08 juin 2015

Affaire Lambert


C’est tout de même une drôle d’obsession du XXIe siècle, que de se croire supérieur à tous les autres. Il faudrait croire que le XXIe siècle a inventé la « dignité », une « dignité » que n’auraient pas connue les autres époques. Une « dignité » qui permettrait à un juge de contredire mère et père sur le chapitre de la vie de leurs fils.

Croire sérieusement que la souffrance humaine n’est devenue la préoccupation des législateurs qu’avec nos médiocres gouvernements peut faire sourire. À bien des titres. La souffrance humaine est, depuis la nuit des temps, au cœur des préoccupations des faiseurs de lois. Il est des époques bien plus glorieuses que la nôtre qui traitaient les personnes souffrantes avec humanité et qui pratiquaient l’euthanasie conformément à ce qu’elle a toujours été : une pratique d’une exceptionnelle gravité à laquelle on ne recourait qu’en désespoir de cause.

Ce qui n’est jamais rappelé, c’est l’équilibre trouvé par l’ancien système. L’euthanasie était réprimée pénalement ; théoriquement, le procureur poursuivait tout médecin l’ayant pratiquée. Est-ce à dire que l’euthanasie n’était jamais pratiquée ? Est-ce à croire que les hôpitaux regorgeaient de jusqu’au-boutistes prêts à barricader leurs établissements pour faire souffrir des personnes en fin de vie ? Avions-nous constaté que nos cours d’assises et nos prisons étaient pleines de médecins ? Non. C’est une évidence. L’euthanasie était pratiquée, mais dans des conditions garantissant le droit à la vie. L’ancien système considérait que la menace d’une condamnation pénale était la meilleure manière de garantir le consensus.

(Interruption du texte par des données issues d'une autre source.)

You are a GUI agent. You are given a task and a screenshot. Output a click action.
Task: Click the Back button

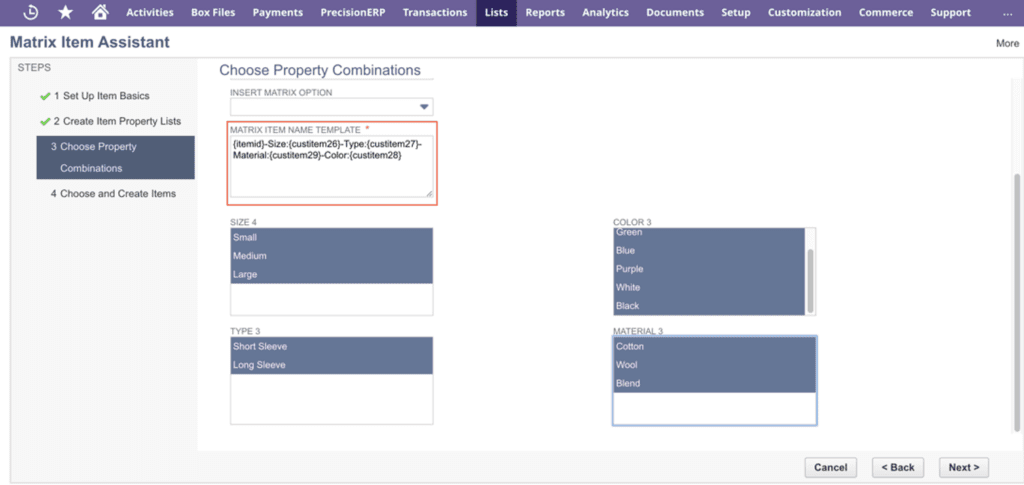click(897, 467)
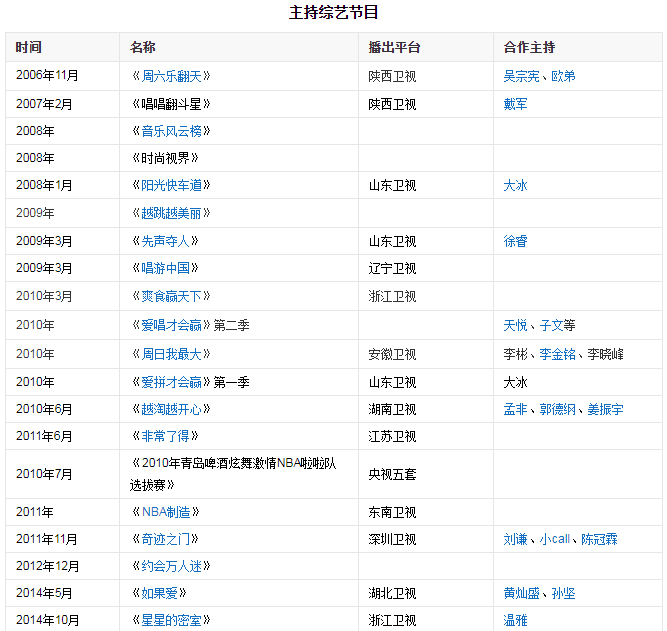Open the 周日我最大 show link
The height and width of the screenshot is (631, 667).
click(171, 354)

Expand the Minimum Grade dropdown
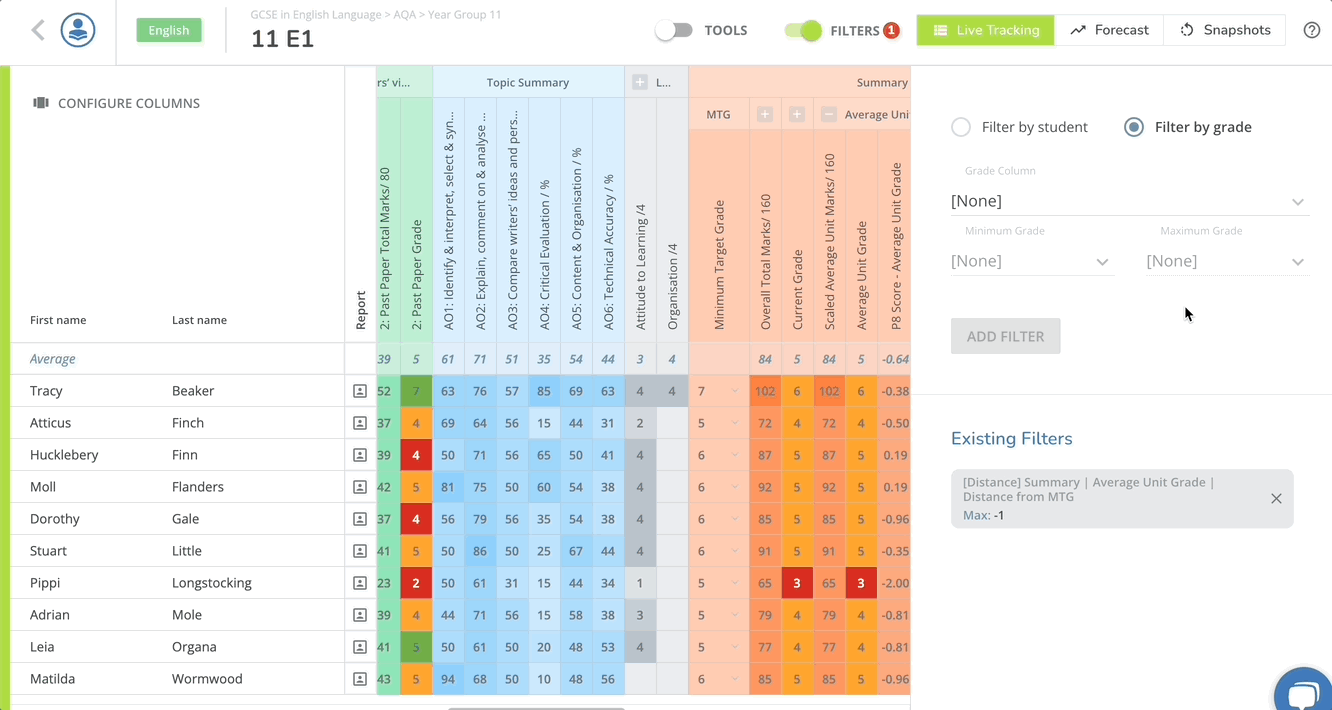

Seuls étaient poursuivis les (très rares) médecins qui procédaient à une euthanasie sans l’appui total de tous les proches. Tel était l’équilibre : une exigence de consensus plein et entier. L’avantage de cet équilibre était celui de la clarté : la vie était considérée comme si précieuse qu’il fallait l’entourer des garanties les plus graves.

Monsieur Lambert va donc se voir privé d’hydratation. Nous autres, les lecteurs, les citoyens, nous ne saurons jamais la vérité. Le fond de cette histoire. Nous n’aurons pu qu’assister au triste déchirement d’une famille et à la confrontation de thèses opposées. Cette affaire n’aurait jamais dû être portée devant les tribunaux. C’était encore une vertu de l’ancien système : la sanction de l’euthanasie était si grave que tout était fait pour que la famille trouve en elle-même une solution, un consensus, une idée de ce qui pouvait être « le mieux », le « moins pire » pour la personne souffrante.

Qu’on se le tienne pour dit : il n’y a pas de gentils dans ce genre d’affaires. Il n’y a pas de méchants non plus. Il n’y a que des personnes désespérées et confrontées aux plus âpres confins de la vie. Il n’y a que des proches décontenancés, désarmés, impuissants. Mais il y a maintenant, à côté de ces personnes, des juges qui, eux, ne doutent de rien et ne tremblent jamais.